Vortrag: Wider ein „künstliches Denken von Alt und Neu“

Saarbrücken · „Wie weiterbauen?“ heißt eine dreiteilige Vortragsreihe der Stiftung Baukultur Saar. Am Dienstag war der Münchner Architekt Muck Petzet zu Gast und füllte den zur Leerformel gewordenen Begriff Nachhaltigkeit mit Inhalt.

"Reuse, reduce, recycle": Umnutzen, vermeiden, wiederverwenden. Das sind Standards im Umgang mit Abfall. "Die Leistung war, sie auf die Architektur anzuwenden", sagt der Münchner Architekt Muck Petzet. Er hat als Kommissar des deutschen Pavillons bei der letztjährigen Architektur-Biennale in Venedig dieses Programm dem deutschen Beitrag verordnet. Das bedeutet einen anderen Umgang vor allem mit den seit den 1950er Jahren errichteten Gebäuden. "Wie weiterbauen?" heißt es daher bei der Stiftung Baukultur Saar, die sich besagter Frage in drei Vorträgen widmet.

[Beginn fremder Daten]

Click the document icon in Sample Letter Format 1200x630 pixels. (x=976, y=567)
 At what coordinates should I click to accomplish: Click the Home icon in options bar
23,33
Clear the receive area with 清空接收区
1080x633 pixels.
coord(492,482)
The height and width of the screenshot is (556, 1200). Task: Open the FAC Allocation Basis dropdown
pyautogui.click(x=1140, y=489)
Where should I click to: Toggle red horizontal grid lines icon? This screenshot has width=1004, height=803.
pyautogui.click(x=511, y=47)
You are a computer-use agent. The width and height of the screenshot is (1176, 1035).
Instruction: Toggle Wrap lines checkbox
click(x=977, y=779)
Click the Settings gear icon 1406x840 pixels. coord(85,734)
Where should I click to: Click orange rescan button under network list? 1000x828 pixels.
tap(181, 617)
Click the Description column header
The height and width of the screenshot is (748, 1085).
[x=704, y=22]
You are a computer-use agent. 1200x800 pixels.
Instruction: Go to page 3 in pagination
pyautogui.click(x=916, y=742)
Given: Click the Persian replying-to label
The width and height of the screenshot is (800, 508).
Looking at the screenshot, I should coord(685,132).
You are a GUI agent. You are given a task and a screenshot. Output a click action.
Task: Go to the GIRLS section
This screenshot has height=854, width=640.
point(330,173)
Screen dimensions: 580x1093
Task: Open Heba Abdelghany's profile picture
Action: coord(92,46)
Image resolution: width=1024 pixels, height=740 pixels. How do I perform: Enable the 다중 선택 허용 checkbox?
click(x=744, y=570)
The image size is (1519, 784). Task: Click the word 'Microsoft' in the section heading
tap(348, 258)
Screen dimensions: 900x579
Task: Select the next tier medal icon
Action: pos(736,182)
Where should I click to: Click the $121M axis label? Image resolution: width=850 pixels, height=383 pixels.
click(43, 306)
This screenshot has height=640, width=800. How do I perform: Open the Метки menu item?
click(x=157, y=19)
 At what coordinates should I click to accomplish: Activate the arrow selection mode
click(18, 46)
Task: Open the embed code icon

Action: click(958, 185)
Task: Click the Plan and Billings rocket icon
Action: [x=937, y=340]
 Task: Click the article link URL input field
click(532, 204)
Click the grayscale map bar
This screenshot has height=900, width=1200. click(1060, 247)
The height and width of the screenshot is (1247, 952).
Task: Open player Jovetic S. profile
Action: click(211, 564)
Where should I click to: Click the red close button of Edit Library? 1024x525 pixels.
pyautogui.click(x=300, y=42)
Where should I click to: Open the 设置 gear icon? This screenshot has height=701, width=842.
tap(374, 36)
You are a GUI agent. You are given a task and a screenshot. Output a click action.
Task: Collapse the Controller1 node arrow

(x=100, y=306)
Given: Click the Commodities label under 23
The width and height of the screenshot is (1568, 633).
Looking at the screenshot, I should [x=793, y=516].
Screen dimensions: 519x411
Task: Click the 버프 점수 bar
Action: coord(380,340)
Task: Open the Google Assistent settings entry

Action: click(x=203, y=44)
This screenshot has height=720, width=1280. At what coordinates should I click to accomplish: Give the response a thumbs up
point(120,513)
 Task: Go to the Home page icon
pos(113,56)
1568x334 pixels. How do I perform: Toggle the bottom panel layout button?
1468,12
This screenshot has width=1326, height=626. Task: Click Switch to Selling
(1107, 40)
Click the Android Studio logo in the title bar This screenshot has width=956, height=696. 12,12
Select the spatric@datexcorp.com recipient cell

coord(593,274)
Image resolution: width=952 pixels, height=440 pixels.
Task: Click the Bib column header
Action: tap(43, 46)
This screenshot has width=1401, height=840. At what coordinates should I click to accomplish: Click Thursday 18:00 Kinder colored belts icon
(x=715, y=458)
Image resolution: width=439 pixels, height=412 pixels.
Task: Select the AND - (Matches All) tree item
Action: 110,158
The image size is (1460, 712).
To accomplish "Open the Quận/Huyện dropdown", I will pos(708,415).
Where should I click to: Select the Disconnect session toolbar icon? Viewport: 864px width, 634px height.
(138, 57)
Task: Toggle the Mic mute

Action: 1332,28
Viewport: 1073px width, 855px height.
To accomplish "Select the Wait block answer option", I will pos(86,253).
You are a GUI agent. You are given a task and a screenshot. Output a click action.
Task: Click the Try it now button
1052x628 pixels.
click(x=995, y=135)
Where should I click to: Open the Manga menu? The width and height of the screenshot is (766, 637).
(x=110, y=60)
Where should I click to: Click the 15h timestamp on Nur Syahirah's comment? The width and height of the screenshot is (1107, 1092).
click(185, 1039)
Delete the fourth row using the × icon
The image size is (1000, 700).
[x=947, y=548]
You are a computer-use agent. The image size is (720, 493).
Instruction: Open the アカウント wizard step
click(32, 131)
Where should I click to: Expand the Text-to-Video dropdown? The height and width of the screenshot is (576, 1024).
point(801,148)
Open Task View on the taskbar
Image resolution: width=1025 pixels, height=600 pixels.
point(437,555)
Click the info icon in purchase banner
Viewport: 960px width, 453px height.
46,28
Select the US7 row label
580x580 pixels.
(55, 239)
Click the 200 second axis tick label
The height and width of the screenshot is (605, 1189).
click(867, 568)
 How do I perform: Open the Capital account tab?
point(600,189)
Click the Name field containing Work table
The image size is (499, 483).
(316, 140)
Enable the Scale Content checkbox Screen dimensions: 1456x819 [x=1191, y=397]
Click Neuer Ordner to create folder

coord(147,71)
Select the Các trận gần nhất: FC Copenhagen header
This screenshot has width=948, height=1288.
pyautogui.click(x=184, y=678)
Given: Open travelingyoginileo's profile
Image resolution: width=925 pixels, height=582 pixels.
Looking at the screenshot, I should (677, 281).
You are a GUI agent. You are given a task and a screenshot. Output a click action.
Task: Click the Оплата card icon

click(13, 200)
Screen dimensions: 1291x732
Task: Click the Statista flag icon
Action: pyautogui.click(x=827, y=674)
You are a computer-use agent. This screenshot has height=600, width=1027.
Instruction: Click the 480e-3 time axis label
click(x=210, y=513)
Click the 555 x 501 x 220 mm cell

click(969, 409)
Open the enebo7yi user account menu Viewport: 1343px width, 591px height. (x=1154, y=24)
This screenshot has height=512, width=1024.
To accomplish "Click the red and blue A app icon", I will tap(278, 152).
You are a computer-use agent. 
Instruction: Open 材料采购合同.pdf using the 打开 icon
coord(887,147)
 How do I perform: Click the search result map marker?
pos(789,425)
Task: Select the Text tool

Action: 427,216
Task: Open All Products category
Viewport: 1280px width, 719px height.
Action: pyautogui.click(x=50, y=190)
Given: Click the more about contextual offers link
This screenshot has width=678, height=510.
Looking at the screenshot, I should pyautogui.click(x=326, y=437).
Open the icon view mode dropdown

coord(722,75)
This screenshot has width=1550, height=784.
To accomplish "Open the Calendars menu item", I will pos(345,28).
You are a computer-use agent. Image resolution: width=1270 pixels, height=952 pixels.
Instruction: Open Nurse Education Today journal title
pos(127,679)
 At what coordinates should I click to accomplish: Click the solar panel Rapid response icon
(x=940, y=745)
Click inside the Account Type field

Muck Petzet, der für die zweite Veranstaltung im VHS-Zentrum am Schloss gebucht war, kennt die Antwort: "Sich mit dem Alten zu identifizieren", es weiter zu verwenden, anstatt es abzureißen und neu zu bauen. Verantwortlich ist dafür ein "künstliches Denken von Alt und Neu", hinter dem sich eine "totale Verwechslung von Effizienz und Effektivität" verbirgt. Denn der Abriss eines den energetischen Standards nicht mehr entsprechenden Gebäudes zugunsten eines Neubaus braucht nicht nur Energie. Er zerstört zugleich sogenannte "graue Energie", die in den Materialien steckt, aus denen ein Gebäude errichtet wurde: "In der Struktur, die man heute als Müll betrachtet, bleibt der Hauptteil der Energie", stellt er fest. Die Pflicht zum Wiederverwenden bestehe zwar, nur gelte sie offenbar nicht für das Bauen, "obwohl wir so auf Effizienz getrimmt sind." Für ihn muss eine "Vermeidungsstrategie" greifen, die den Erhalt dem Abriss vorzieht. Es ist "wichtig, den Bestand so anzunehmen, dass aus dem Alten und Neuen ein gemeinsames Ganzes entsteht."

Wie das aussehen kann, zeigte er anhand von umgebauten Plattenbausiedlungen in Ostdeutschland und dem ehemaligen Verpflegungszentrum des Olympischen Dorfs in München. Das bleibt nicht folgenlos für das Selbstverständnis der gemeinhin aufs Neubauen abonnierten Architekten. Darum hat er auch hier eine Antwort parat. Die Architekten bleiben für das (Weiter-)Bauen verantwortlich, "weil wir das komplexe Verständnis von der Geschichte haben und wissen, wie wir das in der Zukunft weiternutzen können." Das mag für den auch diesmal geschlossenen Zuhörerkreis der Fachleute eine wichtige Botschaft sein. Nur musste sie, und daran hapert es leider bei dieser Veranstaltungsreihe, auch über den Kreis der Eingeweihten hinaus kommen. Um so mehr, als Muck Petzets Ansatz dem zur Leerformel verkommenen Begriff der Nachhaltigkeit Substanz gibt.